Daneben verfasste er mehrere Publikationen, deren wichtigste die 2006 in 4. Auflage erschienene „Geschichte des Konzentrationslagers Mauthausen” war.
Für Hans Maršálek war die Arbeit an der KZ-Gedenkstätte ein aktives, politisches Statement für den Frieden und eine Verpflichtung gegenüber der Gesellschaft. Besonders wichtig war es ihm, die Vermittlung der Geschichte des KZ Mauthausen mit der politischen Bewusstseinsbildung vor allem bei Jugendlichen zu verbinden. Maršálek war 2007 außerdem einer der ersten Mahner gegen den WKR-Ball und setzte sich unermüdlich gegen das Vergessen der NS-Verbrechen ein.

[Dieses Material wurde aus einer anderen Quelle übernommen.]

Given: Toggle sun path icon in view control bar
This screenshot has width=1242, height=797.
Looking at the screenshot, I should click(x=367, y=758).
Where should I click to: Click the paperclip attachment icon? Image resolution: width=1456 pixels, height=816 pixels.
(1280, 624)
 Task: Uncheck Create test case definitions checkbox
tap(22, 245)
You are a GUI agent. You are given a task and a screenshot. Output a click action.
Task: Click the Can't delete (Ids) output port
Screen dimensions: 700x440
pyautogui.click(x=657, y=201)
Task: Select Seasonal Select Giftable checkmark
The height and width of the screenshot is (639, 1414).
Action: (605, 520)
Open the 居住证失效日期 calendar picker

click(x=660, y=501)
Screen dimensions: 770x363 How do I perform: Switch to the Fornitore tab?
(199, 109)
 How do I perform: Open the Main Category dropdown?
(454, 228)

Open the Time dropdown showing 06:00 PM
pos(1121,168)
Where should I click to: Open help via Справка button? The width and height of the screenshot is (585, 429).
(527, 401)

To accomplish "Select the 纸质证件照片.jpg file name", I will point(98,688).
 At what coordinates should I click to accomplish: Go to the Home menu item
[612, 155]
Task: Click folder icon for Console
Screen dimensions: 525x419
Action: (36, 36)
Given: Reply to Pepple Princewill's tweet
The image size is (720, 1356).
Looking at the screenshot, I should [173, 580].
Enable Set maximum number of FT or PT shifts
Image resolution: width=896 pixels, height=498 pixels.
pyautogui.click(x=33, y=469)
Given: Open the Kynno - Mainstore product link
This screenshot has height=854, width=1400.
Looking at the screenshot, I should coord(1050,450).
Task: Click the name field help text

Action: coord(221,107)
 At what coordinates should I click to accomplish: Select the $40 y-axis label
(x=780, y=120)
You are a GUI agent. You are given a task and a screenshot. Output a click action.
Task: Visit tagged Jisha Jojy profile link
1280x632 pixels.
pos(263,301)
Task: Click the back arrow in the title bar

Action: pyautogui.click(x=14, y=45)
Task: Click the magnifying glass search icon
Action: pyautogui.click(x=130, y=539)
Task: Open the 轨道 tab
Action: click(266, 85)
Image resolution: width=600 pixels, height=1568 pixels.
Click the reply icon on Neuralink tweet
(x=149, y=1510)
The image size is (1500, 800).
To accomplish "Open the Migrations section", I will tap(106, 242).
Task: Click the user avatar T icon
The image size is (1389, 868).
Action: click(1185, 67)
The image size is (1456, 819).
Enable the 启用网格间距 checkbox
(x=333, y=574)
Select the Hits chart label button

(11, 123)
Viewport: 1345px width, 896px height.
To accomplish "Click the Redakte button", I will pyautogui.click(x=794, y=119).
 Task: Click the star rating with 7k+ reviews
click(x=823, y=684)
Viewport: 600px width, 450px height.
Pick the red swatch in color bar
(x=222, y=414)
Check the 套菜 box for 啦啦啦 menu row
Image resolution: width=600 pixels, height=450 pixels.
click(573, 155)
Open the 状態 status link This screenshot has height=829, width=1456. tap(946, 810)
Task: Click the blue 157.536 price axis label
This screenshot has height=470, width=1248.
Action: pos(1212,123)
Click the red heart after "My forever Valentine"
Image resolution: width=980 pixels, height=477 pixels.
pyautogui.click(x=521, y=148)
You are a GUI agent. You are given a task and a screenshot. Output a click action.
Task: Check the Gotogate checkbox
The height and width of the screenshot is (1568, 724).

In Anerkennung seiner herausragenden Verdienste um die KZ-Gedenkstätte Mauthausen, um den Aufbau des Mauthausenarchivs im Innenministerium und um die wissenschaftliche und publizistische Aufarbeitung der Geschichte der Konzentrationslager Mauthausen und Gusen ebenso wie für seinen Widerstand gegen das NS-Regime verlieh die Johannes Kepler Universität Linz am 24. November 2009 Hans Maršálek das Ehrendoktorat der Sozial- und Wirtschaftswissenschaften.
1 Aus diesem Internationalen Lagerkomitee, das auch unmittelbar nach der Befreiung eine wichtige Rolle bei der Versorgung und Repatriierung der Häftlinge spielte, ging später das Comité International de Mauthausen hervor, dessen Mitglied Maršálek als Repräsentant der österreichischen Häftlinge war.